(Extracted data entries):

* * *

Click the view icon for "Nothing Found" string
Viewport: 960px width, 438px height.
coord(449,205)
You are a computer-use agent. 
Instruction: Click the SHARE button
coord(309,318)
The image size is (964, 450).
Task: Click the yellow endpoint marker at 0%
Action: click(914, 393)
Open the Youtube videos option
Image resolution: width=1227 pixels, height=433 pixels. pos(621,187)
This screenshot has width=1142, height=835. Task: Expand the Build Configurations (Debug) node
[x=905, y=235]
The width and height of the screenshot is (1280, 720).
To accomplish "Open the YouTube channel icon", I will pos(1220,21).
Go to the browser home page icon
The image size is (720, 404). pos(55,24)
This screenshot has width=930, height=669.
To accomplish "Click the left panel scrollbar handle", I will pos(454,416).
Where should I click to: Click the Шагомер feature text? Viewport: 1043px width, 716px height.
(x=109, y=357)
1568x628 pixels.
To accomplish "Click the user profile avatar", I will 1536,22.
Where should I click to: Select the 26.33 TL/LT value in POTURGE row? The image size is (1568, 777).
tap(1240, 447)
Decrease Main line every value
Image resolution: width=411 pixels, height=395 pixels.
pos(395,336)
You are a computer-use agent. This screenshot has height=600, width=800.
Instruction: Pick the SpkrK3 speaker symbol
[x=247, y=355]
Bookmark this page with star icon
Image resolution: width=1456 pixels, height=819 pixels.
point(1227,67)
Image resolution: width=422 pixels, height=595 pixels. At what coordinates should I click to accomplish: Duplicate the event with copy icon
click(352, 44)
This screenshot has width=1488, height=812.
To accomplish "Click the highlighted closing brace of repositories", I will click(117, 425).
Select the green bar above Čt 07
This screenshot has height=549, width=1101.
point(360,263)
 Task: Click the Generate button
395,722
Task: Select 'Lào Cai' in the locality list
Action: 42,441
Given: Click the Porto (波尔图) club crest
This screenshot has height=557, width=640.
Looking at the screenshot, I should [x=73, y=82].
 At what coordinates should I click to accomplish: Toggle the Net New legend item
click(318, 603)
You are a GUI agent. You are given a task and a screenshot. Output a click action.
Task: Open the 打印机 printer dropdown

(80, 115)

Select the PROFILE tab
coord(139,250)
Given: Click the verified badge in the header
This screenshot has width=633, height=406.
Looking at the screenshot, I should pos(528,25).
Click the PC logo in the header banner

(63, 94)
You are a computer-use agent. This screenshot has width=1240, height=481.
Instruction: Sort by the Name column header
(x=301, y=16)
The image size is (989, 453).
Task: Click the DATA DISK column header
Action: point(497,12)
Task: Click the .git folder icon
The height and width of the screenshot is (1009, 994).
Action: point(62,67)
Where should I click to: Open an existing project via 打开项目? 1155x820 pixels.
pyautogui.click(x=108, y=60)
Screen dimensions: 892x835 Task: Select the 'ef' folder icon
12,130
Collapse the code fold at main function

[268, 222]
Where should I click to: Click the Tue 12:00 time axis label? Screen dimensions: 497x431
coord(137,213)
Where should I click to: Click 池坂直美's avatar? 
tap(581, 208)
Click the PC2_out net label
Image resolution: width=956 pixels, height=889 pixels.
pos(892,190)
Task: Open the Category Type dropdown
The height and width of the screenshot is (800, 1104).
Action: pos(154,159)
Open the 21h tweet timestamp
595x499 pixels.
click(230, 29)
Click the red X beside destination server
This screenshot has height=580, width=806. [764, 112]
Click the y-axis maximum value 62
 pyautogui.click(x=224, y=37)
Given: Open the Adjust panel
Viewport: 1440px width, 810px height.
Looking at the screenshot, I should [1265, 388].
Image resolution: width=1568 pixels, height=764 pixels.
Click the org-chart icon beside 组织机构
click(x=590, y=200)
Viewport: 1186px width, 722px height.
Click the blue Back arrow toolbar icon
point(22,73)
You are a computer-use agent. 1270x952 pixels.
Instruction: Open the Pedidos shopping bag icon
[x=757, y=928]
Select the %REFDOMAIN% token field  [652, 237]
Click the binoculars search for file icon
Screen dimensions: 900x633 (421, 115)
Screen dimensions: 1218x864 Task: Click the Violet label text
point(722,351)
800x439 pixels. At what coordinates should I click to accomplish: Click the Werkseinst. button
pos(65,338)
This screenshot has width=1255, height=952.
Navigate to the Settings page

* * *

(YOUR GOAL):
Go through the entries. Report every line that contains the word "computer".

(COMPLETED TASK):
You are a computer-use agent. 
You are a computer-use agent. This screenshot has height=600, width=800.
You are a computer-use agent. This screenshot has width=1240, height=481.
You are a computer-use agent. 1270x952 pixels.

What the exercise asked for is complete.